MIchael Innes who is a little younger than Marsh – born in 1906 – is quite acceptable in his depictions of marriage, but in no way before his time, when it comes to equality. Unlike in stories by the Marsh and Stewart, there’s nothing in the relationship between Appleby and his wife Judith, that makes you sick.

Finally, I’d like to mention the greatest queen of mystery ever – Agatha Christie. The relationships in her stories vary greatly.

The Man In the Brown Suit is about a young girl who goes out looking for adventures and ends up in Africa. She wants to find a real Neanderthal man, who will hit her over the head and drag her into a cave. In the end she finds him.

In Taken at the flood or – as it’s also known – There is a tide – there’s a woman who at first spurns a suitor because he wasn’t in the war. He was a farmer so he wasn’t drafted. The woman finds this weak and unmanly. But when she finds out that he once killed a man someone unsympathetic in some way, possibly a blackmailer – she changes her mind. She finds his proclivity for violence attractive.

In Towards Zero there are two kids, who are poor. The woman marries a rich man and the young man is some kind of gigolo.
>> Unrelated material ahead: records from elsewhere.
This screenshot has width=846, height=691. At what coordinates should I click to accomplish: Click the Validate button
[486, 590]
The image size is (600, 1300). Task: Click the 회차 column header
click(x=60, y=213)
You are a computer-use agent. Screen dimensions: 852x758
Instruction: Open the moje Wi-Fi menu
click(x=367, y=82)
They love each other and would rather marry each other, but can’t afford to. The books ends with the woman getting her husband’s money after he’s revealed to be a ruthless killer. She ends up with her true love. Christie describes the young man sympathetically, though that seemed unlikely, considering what she’d written earlier and simply because of the times.

The Tommy and Tuppence series is quite equal too. Tuppence is a modern emancipated woman. She’s been a bus driver or something like that during the first world war and after that she can’t return to being the obedient vicar’s daughter. In one of the books about the fun couple, she skillfully manipulates a young reporter, so she can pump him for information. She pretends to be a weak, helpless woman to make the young man tell her all she wants to know.
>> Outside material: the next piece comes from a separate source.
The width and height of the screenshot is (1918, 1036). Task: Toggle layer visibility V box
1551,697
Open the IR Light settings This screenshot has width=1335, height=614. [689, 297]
Funnily enough – though that’s really off-topic – in one of these books you’ll find examples of how words change meaning. ‘Make out’ must mean something else in that book from maybe the 1920’s. Back then it has to mean something like flirt. If not, Tommy is an extremely tolerant husband and Tuppence a unblushing exhibitionist, who will make out on the tennis court with another man. I won’t even get into the words queer or gay, though they’re not typical of this book anyway.

Finally, in Appointment With Death, you’ll meet a self assured young woman, who is a medical student. You get the impression she’ll be qualified soon, and I’m guessing she’s in her late twenties. She meets a young man in distress – a guy who is a few years younger than she is. He is being oppressed by his horrible stepmother. The stepmother is murdered, the stepson is a suspect, and the doctor-to-be decides to save him. Of course they end up together. The book makes it clear that the young med student is dominant and the young man a submissive. She was recently engaged to an older, dominant colleague, imagining herself partial to a man like that, but she soon found that she hated it.
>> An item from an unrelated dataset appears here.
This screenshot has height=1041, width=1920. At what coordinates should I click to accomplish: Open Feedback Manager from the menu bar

The way I see it, earlier books, in this case mysteries, fall into three main categories. The first type are the traditional stories, where women are objects, submissive to men. In some cases the author really enjoys exploiting the women and there’s a clear sexual motive. In the second type, there are hardly any women at all. They are presumably still submissive, but invisible and there are clear, but latent homosexual ties between the men. Finally, there are a few where the relations between men and women are depicted in a tolerably equal way. Not like today, naturally, but enough so a modern reader might enjoy the stories.